Problem requirements
Identify every row below that contains the string "Sales", matching case, and copy each of those rows in full.

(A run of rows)

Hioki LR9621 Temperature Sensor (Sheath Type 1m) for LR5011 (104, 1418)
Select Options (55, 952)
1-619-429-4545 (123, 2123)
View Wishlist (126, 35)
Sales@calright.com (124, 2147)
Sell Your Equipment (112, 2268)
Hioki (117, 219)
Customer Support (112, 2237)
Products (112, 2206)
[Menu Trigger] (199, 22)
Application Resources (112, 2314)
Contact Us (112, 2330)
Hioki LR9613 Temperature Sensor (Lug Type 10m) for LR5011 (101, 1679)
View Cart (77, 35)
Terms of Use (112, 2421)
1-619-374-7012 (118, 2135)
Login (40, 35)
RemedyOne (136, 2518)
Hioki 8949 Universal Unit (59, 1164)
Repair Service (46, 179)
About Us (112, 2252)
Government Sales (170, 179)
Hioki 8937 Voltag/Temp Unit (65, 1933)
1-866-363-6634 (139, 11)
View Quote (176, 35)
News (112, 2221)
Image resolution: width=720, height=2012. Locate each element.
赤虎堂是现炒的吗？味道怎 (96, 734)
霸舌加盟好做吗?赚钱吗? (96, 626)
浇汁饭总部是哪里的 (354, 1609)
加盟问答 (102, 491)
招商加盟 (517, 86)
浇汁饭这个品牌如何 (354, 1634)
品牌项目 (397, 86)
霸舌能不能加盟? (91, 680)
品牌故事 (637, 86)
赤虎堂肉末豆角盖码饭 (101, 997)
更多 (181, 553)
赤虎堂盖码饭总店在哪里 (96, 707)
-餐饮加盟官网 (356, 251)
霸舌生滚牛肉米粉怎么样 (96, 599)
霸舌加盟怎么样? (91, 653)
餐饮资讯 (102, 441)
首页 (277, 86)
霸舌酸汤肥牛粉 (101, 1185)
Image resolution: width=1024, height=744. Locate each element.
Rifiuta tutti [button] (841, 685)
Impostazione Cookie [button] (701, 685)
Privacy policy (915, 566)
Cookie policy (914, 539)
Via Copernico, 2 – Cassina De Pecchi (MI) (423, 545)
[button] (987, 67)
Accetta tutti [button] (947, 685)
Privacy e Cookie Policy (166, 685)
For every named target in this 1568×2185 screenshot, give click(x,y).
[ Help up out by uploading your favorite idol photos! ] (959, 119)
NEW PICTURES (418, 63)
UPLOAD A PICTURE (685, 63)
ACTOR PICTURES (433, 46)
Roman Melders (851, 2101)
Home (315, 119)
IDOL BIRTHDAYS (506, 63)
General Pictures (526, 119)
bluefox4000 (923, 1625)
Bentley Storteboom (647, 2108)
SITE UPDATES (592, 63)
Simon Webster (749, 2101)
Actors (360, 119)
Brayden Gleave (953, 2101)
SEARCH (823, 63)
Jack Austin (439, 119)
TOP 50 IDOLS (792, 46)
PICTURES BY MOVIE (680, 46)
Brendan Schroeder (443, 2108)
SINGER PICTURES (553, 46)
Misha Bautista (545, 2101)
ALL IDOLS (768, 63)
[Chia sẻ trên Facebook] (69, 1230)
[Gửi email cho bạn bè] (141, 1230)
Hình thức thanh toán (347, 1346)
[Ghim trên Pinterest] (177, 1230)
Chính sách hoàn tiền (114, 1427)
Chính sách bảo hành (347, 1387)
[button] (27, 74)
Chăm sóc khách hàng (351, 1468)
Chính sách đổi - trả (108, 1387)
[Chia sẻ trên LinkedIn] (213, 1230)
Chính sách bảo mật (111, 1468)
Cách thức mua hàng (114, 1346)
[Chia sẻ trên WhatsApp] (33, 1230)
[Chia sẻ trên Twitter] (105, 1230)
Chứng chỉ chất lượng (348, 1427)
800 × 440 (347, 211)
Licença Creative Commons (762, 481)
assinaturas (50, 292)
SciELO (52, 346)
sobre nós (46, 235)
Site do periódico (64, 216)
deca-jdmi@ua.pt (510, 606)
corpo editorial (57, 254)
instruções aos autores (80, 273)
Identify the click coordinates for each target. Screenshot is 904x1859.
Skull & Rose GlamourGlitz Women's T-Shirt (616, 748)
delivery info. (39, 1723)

Finished exercise
Sales@calright.com (124, 2147)
Government Sales (170, 179)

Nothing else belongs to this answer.